• **任务要求**
能否把研读文本中的一段原文一字不改地照录下来，从含有“[发明专利]一种小麦基因组定点改造方法”的字句开始，到“且简单的小麦基因改造新技术。”为止？

• **研读文本**

[发明专利]一种小麦基因组定点改造方法

说明书

技术领域

本发明属于植物基因工程领域，涉及一种小麦基因组改造方法。

背景技术

小麦是世界上最重要且广泛种植的农作物之一，对小麦基因组的改造有利于小麦基因组的研究，对提高产量，增强其对病虫害的抗性和农业发展有重要意义。目前，小麦突变体的创制和染色体改造主要是通过EMS诱变，物理诱变和染色体工程来获得，但这些方法费时费力，盲目性较大。当前的植物基因组工程（Genome engineering）技术中，主要通过锌指核酸酶（ZFNs）和转录激活子样效应因子核酸酶（TALENs）来做基因改造，但是在小麦基因定点改造还没有报道，而且这些技术操作过程复杂，成本高，技术难度较大，因此，亟待开发更加高效、廉价并且简单的小麦基因改造新技术。

最近发现的原核生物的第二类适应性免疫系统CRISPR（成簇的规律间隔的短回文重复序列）提供了另一个基因组改造的方法。第二类CRISPR系统广泛存在于细菌中，它们利用一个核酸内切酶Cas9为它们自身提供了防御病毒和质粒入侵的手段。Cas9可以和一个人工合成的引导RNA（guide RNA，gRNA）组成复合体，引导RNA由crRNA（CIRSPR RNA）和tracr RNA（trans-activating crRNA）融合产生。由gRNA引导Cas9核酸内切酶识别并切断靶向DNA。Cas9有两个关键的结构域：HNH和RuvC，它们分别切开DNA双链中的一条单链。产生DNA双链断裂（DSB），细胞启动修复机制，通过非同源末端连接（NHEJ）这种不精确的修复方式可以产生基因定点突变，通过同源重组（HR）方式修复可以实现精确的基因定点插入或基因替换。Cas9已经在细菌、人类细胞、斑马鱼和小鼠中成功进行基因组工程研究。

发明内容

本发明的一个目的，是提供一种实现小麦目的基因中靶标片段上的随机插入和/或随机缺失的基因改造方法。

本发明的实现小麦目的基因中靶标片段上的随机插入和/或随机缺失的基因改造方法，是利用CRISPR/Cas系统在小麦中对目的基因进行改造，该系统包括向导RNA和Cas9核酸酶，所述方法包含以下步骤：使小麦组织中含有向导RNA和Cas9核酸酶，然后在向导RNA和Cas9核酸酶共同作用下，目的基因上的双链靶标片段被剪切，再通过小麦细胞的自身DNA修复功能，最终实现小麦目的基因中靶标片段上的随机插入和/或随机缺失；

所述靶标片段位于所述目的基因上；所述双链靶标片段中的一条链具有如下结构：5’-N_X-NGG-3’，N表示A、G、C和T中的任一种，14≤X≤30；

所述向导RNA依次由能够与所述靶标片段互补结合的RNA片段和骨架RNA片段连接而成；所述骨架RNA片段依次由tracrRNA、crRNA嵌合形成类似发夹结构的RNA,所述骨架RNA片段可与Cas9核酸酶结合。

• **数据摘录**
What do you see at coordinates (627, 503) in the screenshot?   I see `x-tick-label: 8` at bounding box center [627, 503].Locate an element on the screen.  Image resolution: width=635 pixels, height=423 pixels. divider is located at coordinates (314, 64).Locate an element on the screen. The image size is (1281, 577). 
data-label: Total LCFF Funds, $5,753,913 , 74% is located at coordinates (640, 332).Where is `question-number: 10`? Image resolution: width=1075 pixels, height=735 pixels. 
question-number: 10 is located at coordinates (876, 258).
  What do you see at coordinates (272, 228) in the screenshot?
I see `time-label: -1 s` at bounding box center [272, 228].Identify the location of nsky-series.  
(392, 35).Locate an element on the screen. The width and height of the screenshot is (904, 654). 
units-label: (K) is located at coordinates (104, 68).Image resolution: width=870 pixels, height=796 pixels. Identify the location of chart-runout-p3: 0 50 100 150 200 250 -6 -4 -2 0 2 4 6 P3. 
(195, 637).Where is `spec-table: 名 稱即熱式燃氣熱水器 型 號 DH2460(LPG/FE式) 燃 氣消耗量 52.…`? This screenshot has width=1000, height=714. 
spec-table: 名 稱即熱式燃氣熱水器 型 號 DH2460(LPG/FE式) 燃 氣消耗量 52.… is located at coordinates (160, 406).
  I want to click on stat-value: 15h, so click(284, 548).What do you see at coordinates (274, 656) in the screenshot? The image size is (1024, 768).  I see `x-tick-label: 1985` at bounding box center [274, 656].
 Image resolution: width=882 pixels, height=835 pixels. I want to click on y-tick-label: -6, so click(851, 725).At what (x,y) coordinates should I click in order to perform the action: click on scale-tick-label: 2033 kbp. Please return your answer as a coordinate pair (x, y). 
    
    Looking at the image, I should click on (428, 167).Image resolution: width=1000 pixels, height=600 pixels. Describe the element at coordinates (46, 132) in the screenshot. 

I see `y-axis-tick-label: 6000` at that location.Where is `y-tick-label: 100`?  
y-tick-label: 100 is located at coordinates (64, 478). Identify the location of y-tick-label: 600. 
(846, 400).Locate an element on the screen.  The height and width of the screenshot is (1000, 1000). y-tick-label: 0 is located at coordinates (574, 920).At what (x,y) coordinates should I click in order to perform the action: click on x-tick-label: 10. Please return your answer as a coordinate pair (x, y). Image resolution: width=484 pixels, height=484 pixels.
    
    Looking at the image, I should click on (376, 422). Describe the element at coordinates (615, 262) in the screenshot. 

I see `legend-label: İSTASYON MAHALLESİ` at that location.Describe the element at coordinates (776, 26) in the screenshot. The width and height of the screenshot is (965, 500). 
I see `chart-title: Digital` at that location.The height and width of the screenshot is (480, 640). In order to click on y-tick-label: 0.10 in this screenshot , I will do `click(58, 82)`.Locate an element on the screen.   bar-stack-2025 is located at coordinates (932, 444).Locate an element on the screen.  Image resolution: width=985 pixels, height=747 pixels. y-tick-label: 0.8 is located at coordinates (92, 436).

• **任务答复**
[发明专利]一种小麦基因组定点改造方法

说明书

技术领域

本发明属于植物基因工程领域，涉及一种小麦基因组改造方法。

背景技术

小麦是世界上最重要且广泛种植的农作物之一，对小麦基因组的改造有利于小麦基因组的研究，对提高产量，增强其对病虫害的抗性和农业发展有重要意义。目前，小麦突变体的创制和染色体改造主要是通过EMS诱变，物理诱变和染色体工程来获得，但这些方法费时费力，盲目性较大。当前的植物基因组工程（Genome engineering）技术中，主要通过锌指核酸酶（ZFNs）和转录激活子样效应因子核酸酶（TALENs）来做基因改造，但是在小麦基因定点改造还没有报道，而且这些技术操作过程复杂，成本高，技术难度较大，因此，亟待开发更加高效、廉价并且简单的小麦基因改造新技术。